_EXERCISE DESCRIPTION_
Going line by line through the entries below, tally those that hold the string "computer". Give only the total.

Data records:
*** Block opens ***

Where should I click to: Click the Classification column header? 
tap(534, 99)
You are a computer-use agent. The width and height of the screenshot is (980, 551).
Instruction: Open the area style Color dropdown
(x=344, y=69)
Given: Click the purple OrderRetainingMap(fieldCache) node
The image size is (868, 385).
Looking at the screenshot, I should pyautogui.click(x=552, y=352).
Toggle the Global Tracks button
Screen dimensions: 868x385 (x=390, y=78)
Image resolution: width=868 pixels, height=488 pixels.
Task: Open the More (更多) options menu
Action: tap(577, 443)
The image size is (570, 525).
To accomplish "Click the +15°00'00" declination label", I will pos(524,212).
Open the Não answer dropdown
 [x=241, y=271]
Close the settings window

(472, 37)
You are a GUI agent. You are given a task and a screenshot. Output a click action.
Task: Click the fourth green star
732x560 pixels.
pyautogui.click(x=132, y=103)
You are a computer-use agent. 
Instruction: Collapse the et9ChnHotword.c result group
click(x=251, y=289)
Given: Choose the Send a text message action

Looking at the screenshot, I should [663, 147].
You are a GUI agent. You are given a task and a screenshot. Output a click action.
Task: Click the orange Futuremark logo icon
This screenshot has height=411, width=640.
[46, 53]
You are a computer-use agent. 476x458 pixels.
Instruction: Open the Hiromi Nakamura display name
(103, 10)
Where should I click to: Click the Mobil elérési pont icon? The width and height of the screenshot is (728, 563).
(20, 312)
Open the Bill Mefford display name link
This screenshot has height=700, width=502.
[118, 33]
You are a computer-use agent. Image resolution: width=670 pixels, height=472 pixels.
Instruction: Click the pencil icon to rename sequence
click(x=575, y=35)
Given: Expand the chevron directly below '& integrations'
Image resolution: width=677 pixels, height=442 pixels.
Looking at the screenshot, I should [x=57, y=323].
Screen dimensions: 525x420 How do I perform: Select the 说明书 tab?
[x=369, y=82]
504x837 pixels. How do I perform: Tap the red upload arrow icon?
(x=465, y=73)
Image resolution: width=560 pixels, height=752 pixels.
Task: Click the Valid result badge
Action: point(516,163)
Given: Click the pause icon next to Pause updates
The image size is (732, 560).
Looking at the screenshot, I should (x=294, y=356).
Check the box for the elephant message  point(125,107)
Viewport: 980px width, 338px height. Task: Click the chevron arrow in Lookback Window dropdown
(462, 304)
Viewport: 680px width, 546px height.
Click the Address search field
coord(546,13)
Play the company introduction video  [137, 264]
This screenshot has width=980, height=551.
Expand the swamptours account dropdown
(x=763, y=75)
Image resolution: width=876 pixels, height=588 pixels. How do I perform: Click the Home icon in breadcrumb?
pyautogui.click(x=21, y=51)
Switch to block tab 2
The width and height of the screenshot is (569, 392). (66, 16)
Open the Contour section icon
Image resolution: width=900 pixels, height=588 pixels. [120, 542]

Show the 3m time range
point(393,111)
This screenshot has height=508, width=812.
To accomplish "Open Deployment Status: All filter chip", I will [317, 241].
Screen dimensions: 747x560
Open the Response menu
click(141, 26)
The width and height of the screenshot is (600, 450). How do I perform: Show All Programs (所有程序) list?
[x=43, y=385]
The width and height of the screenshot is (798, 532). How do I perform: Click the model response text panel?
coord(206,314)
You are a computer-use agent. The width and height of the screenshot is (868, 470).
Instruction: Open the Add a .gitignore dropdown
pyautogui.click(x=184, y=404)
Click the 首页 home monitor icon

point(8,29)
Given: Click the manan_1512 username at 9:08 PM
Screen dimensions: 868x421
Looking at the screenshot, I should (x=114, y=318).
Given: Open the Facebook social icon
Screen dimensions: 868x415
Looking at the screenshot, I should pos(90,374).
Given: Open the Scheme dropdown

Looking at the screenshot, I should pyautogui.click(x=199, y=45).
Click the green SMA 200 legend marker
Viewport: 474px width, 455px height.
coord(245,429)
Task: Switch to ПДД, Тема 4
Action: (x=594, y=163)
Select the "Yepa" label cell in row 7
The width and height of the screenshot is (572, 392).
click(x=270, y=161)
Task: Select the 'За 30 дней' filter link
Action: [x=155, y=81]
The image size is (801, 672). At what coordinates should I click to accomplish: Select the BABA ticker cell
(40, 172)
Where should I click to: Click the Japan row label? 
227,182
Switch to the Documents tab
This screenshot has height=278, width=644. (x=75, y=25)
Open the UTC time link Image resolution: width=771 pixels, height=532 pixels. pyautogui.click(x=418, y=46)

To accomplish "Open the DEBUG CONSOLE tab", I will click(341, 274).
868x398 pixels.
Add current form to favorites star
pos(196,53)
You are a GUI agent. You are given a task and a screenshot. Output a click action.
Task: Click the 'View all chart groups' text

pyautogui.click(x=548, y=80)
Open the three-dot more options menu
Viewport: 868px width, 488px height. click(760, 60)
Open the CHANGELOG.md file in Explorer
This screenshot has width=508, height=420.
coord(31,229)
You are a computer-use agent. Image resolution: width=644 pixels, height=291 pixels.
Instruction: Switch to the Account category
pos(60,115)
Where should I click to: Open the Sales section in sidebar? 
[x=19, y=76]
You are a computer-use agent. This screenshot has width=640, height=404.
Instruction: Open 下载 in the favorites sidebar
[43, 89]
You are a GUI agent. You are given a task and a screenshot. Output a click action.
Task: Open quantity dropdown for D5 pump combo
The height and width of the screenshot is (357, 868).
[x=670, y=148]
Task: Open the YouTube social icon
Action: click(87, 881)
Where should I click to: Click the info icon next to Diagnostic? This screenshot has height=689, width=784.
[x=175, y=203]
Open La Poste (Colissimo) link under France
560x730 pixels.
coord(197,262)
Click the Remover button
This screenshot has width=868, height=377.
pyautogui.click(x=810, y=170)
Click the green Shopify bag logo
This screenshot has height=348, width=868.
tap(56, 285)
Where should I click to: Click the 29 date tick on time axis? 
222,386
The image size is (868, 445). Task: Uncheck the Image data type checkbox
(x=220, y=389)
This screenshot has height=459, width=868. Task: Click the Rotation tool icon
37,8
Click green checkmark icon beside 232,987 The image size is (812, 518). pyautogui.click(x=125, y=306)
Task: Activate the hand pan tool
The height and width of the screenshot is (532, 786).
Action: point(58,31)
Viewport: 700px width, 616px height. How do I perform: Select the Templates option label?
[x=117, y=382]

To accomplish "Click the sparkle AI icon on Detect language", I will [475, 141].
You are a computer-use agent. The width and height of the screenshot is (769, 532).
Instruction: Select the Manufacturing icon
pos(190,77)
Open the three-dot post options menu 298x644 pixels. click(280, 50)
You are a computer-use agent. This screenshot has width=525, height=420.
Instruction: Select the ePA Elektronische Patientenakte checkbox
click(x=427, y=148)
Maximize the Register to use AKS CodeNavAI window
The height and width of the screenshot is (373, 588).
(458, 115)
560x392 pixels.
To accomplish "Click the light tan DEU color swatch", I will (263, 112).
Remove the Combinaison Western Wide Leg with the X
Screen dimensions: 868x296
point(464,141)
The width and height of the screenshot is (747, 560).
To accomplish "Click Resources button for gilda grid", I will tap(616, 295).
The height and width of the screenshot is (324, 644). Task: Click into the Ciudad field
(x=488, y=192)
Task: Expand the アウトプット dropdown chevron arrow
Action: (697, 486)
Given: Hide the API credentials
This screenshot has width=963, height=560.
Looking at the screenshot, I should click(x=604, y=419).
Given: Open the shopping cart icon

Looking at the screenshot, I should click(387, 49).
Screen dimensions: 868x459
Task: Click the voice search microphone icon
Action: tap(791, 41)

*** Block closes ***

_ANSWER TO THIS TASK_
9